Rickettsia species must import host isoprenes and terpenoids for the synthesis of ubiquinone and the lipid carrier of lipid I and O-antigen. (A) In the absence of a mevalonate or MEP/DOXP pathway for terpenoid synthesis, Rickettsia species must import IPP from the host. If Idi is present, as it is in some species, DMAPP can be synthesized to provide dimethylallyl phosphate for the ubiquinone (CoQ₈) pathway. Otherwise, DMAPP must also be imported from the host. Dashed orange lines indicate that no enzymes are present to use IPP and DMAPP for GPP generation, and thus, FPP must also be acquired from the host. Gray circles depict holes in the pathways for the generation of both GPP and FPP. Host-acquired IPP and FPP can then be used by undecaprenyl diphosphate synthase (IspU) and octaprenyl-diphosphate synthase (IspB) to generate terpenoid backbones UPP and ODP, respectively. Via phosphatidylglycerophosphatase B (PgpB), UPP is then converted to di-trans,poly-cis-undecaprenyl phosphate, the lipid carrier for lipid I (green) and O-antigen (light blue). OPP and PHBA are used by PHBA polyprenyltransferase (UbiA) to initiate CoQ₈ synthesis (brown).
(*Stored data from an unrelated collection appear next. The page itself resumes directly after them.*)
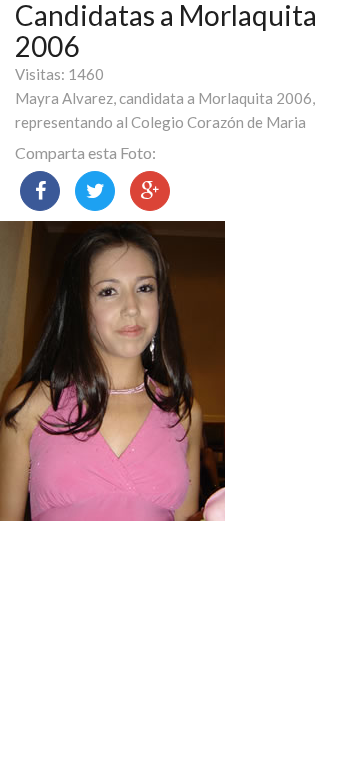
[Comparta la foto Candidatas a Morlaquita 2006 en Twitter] (95, 191)
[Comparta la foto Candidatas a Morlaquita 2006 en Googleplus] (150, 191)
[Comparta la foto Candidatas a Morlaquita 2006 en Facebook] (40, 191)
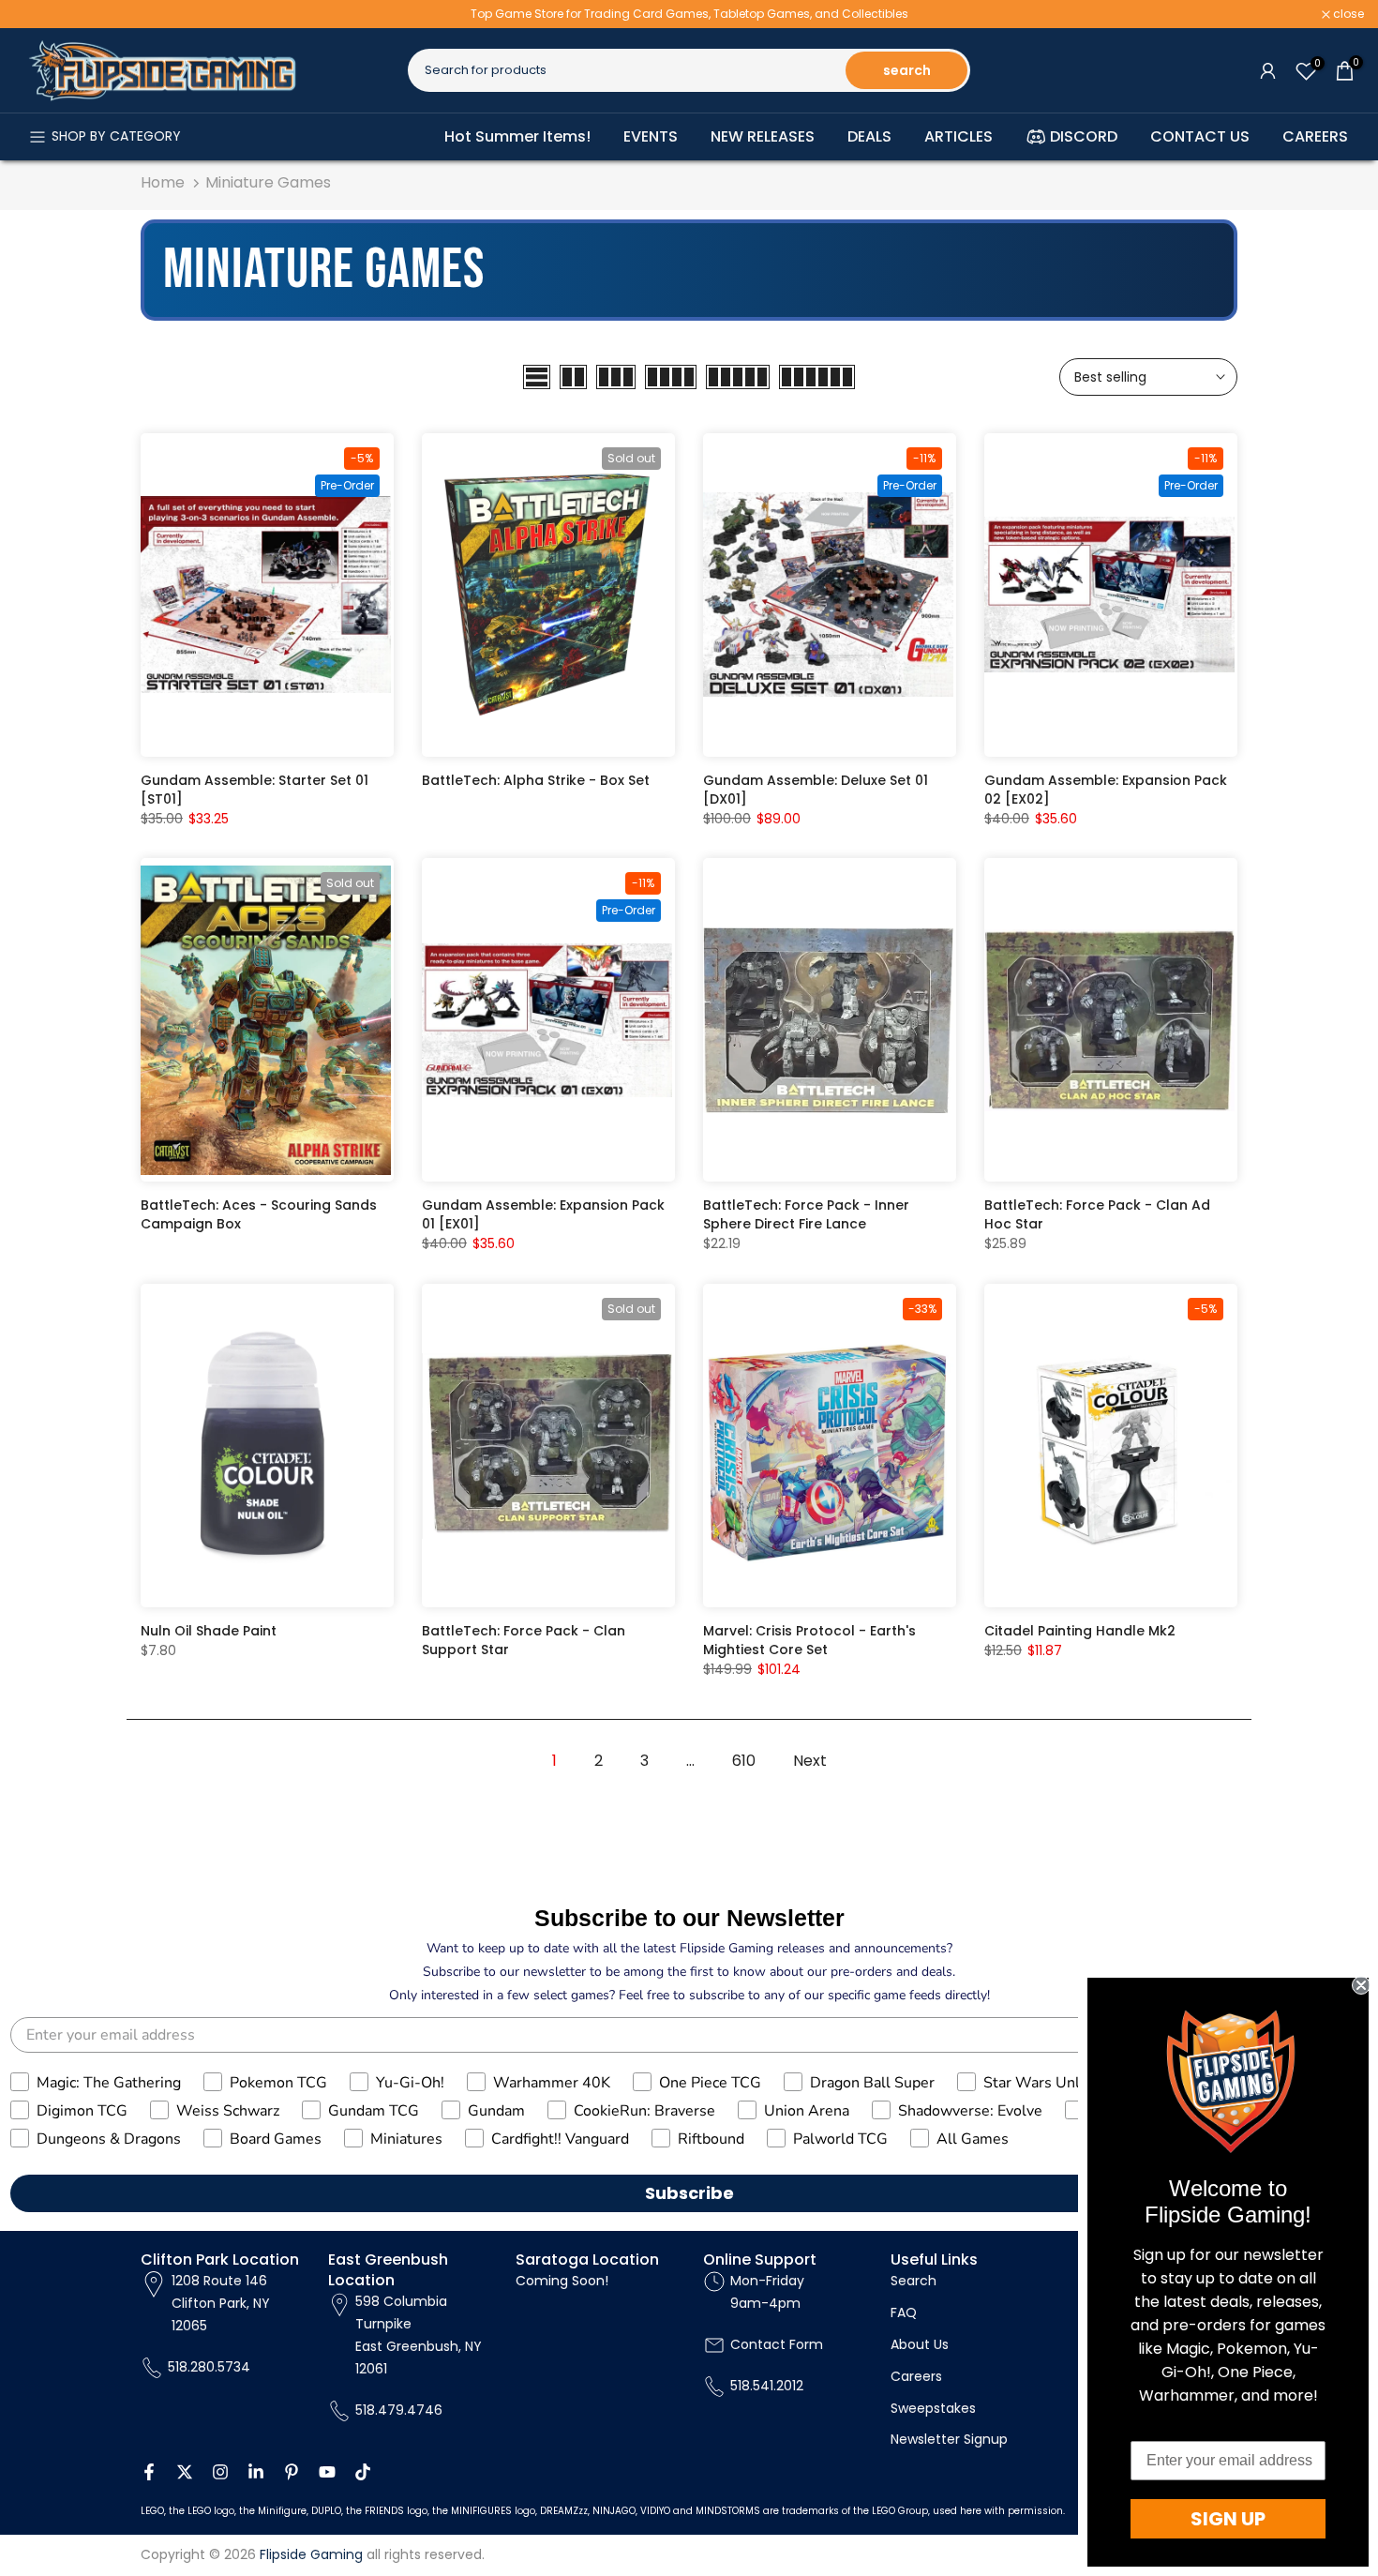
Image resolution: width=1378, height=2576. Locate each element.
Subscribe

The lack of enzymes to either synthesize chorismate or convert it to PHBA indicates that rickettsiae must import host PHBA, which is an essential host metabolite provided by diet and/or the microbiome. The gray circle indicates a hole (UbiC) in the CoQ₈ synthesis pathway. Note that all rickettsial genomes encode UbiB, a putative kinase with an unknown role in CoQ₈ biosynthesis (172). (B) Genes involved in terpenoid backbone and CoQ₈ biosynthesis are largely conserved. The complete distributions of these genes in 84 Rickettsia genomes (see Fig. S4G) indicate that the most basal lineage of spotted fever group rickettsiae (R. tamurae, R. monacensis, REIP, and R. buchneri strains) lacks idi and thus must also acquire DMAPP from the host.